▶ _Problem description_: What should be copied is the stretch of entries below from the line with "Viewport: 1568px width, 651px height." up to and including the line with "You are a computer-use", exactly and without images.

▶ _Provided records_:
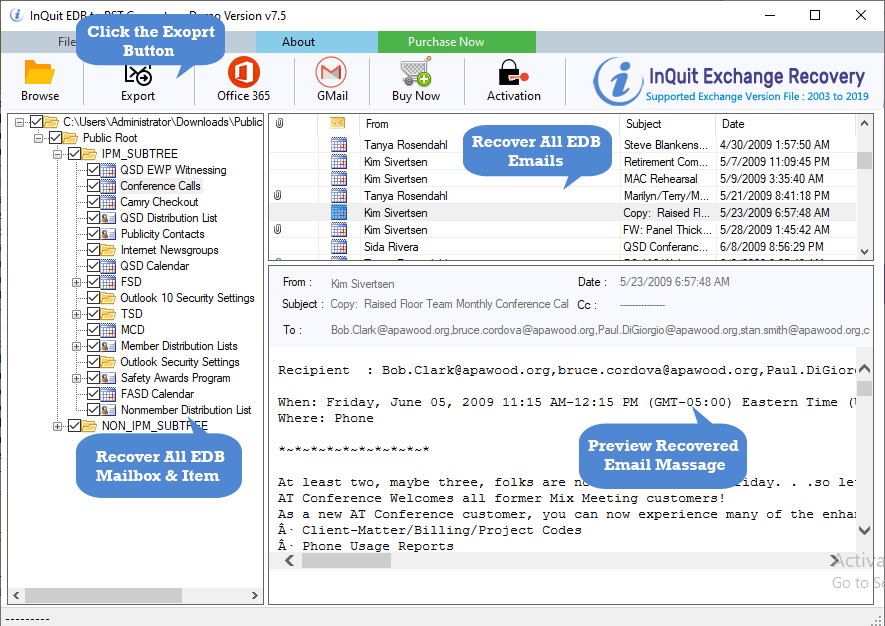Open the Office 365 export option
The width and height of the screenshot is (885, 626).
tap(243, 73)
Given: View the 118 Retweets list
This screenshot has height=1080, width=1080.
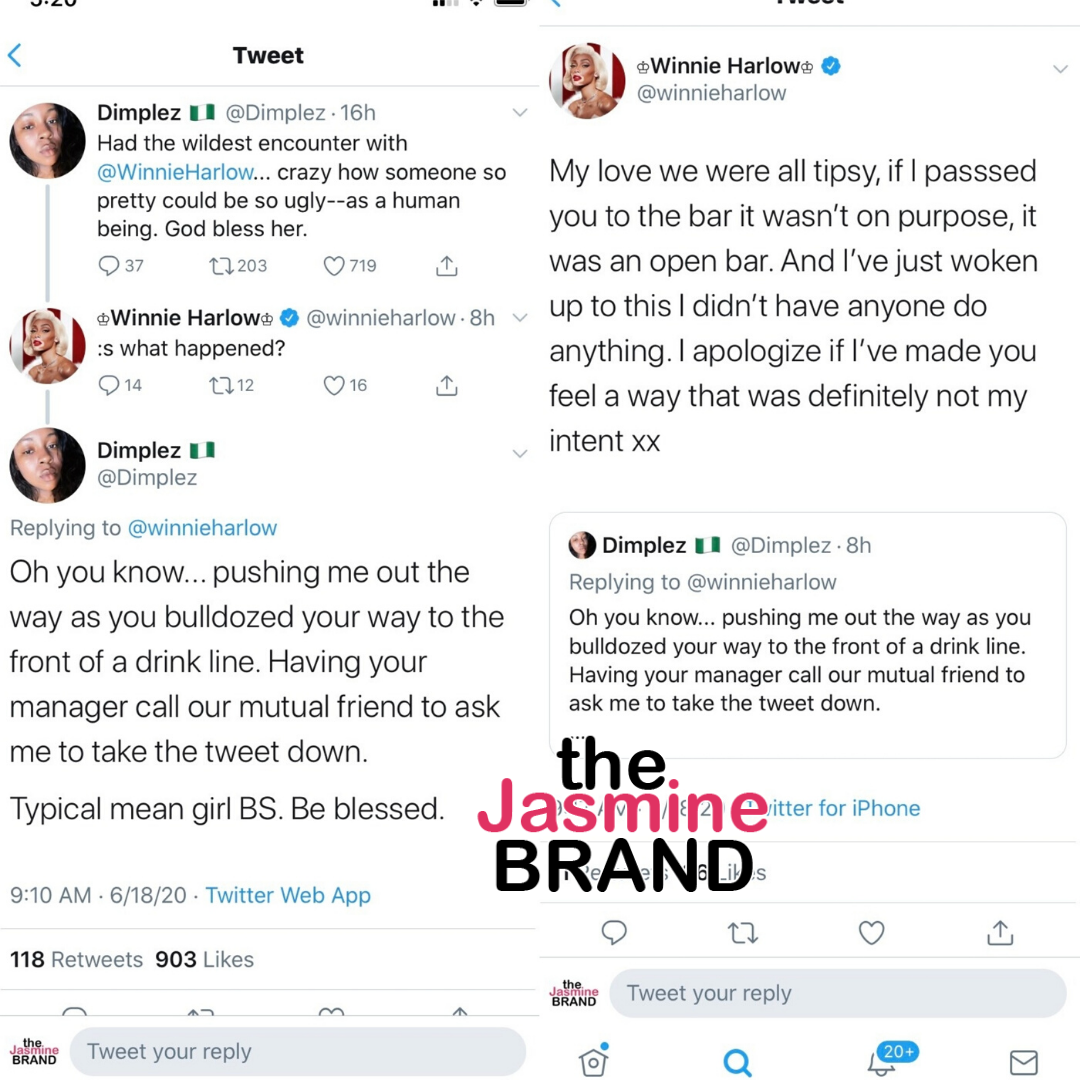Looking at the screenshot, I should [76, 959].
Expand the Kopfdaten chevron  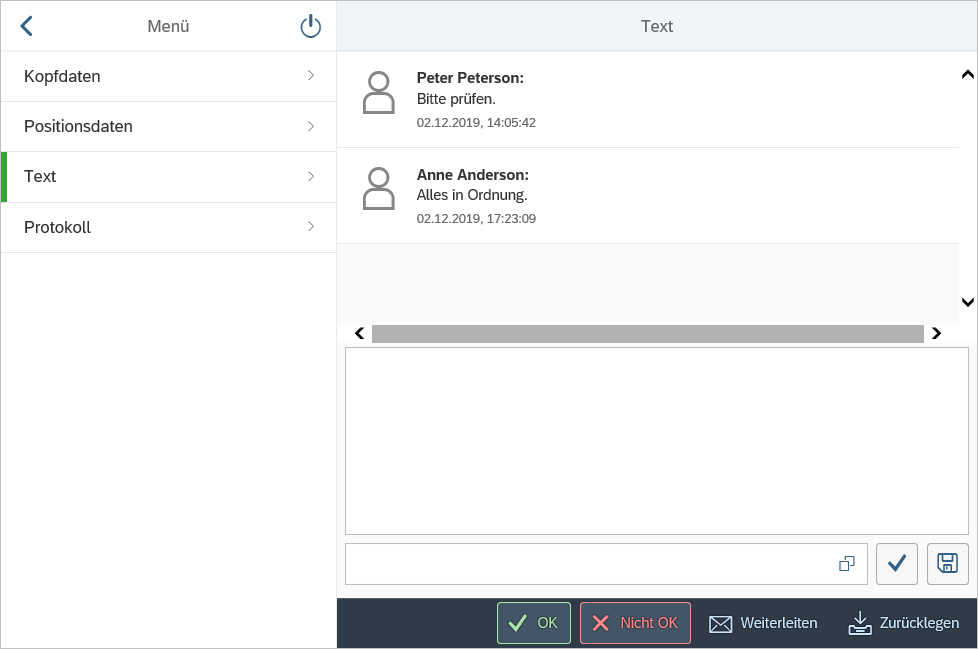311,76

==

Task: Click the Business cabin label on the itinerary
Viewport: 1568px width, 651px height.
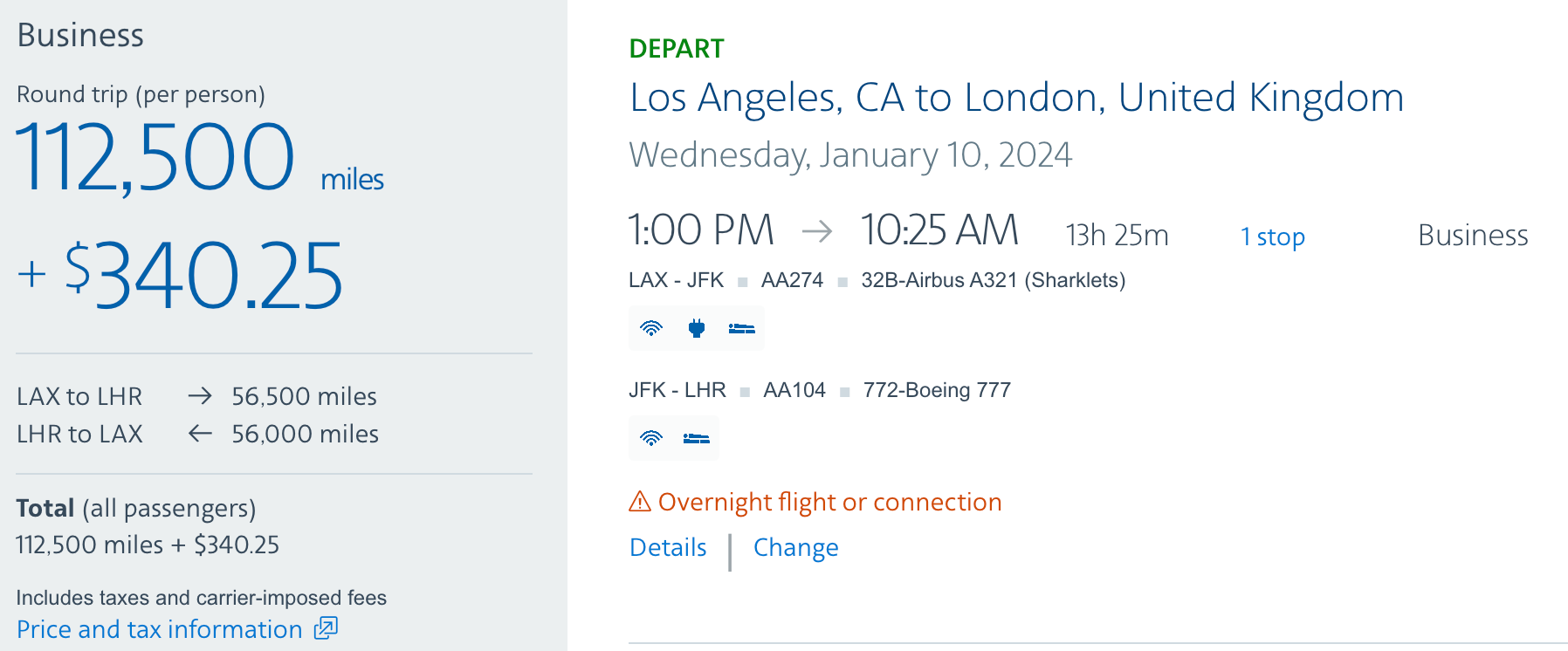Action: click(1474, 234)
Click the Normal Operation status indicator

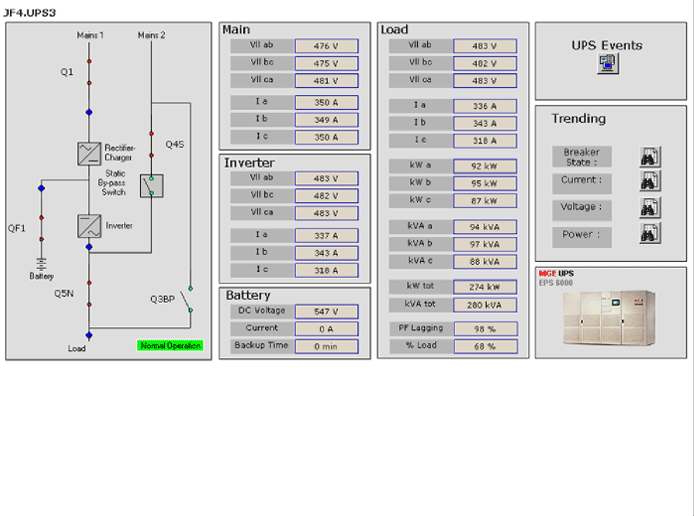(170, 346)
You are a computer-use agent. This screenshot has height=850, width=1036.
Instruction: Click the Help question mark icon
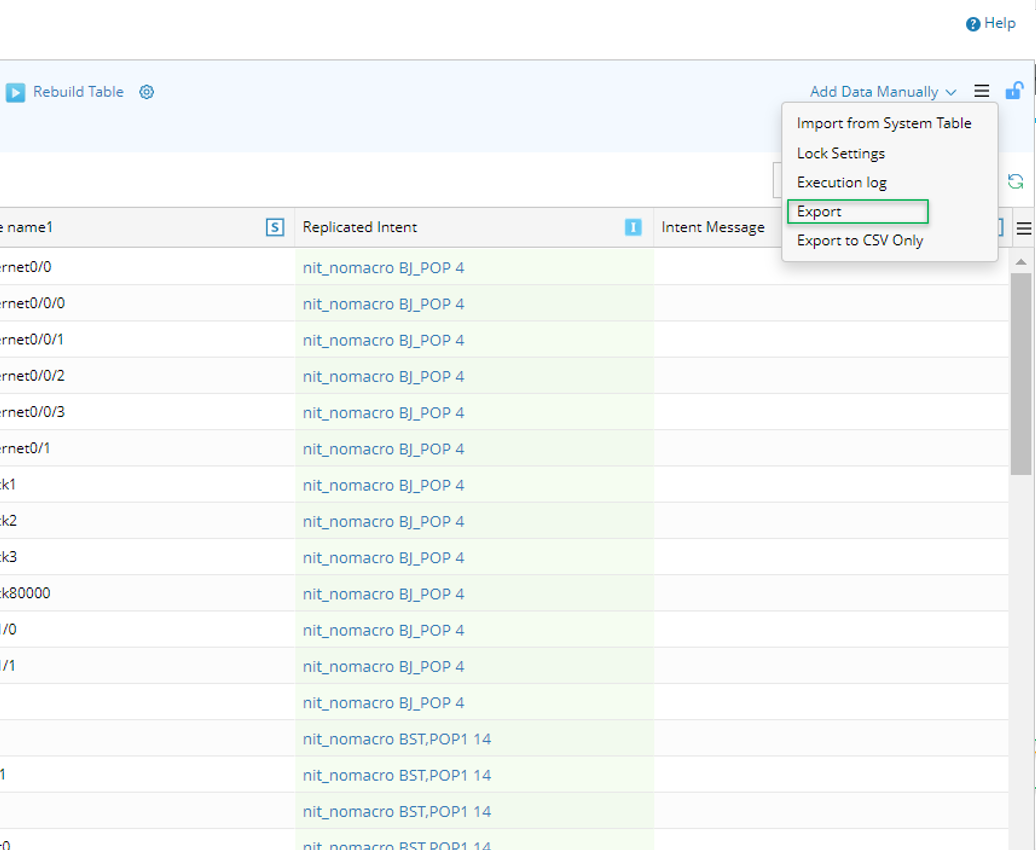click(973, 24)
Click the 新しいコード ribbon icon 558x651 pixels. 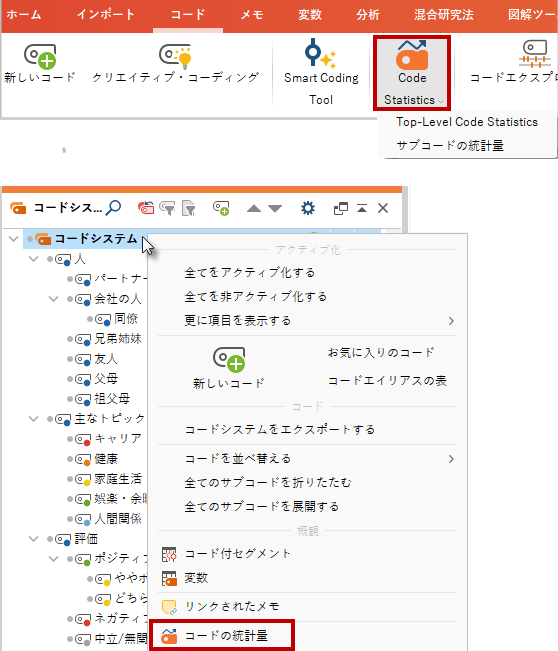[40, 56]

▶ _Response for this exercise_:
Viewport: 1568px width, 651px height.
Action: click(1474, 234)
Click the Normal Operation status indicator

(170, 346)
You are a computer-use agent. This screenshot has height=850, width=1036.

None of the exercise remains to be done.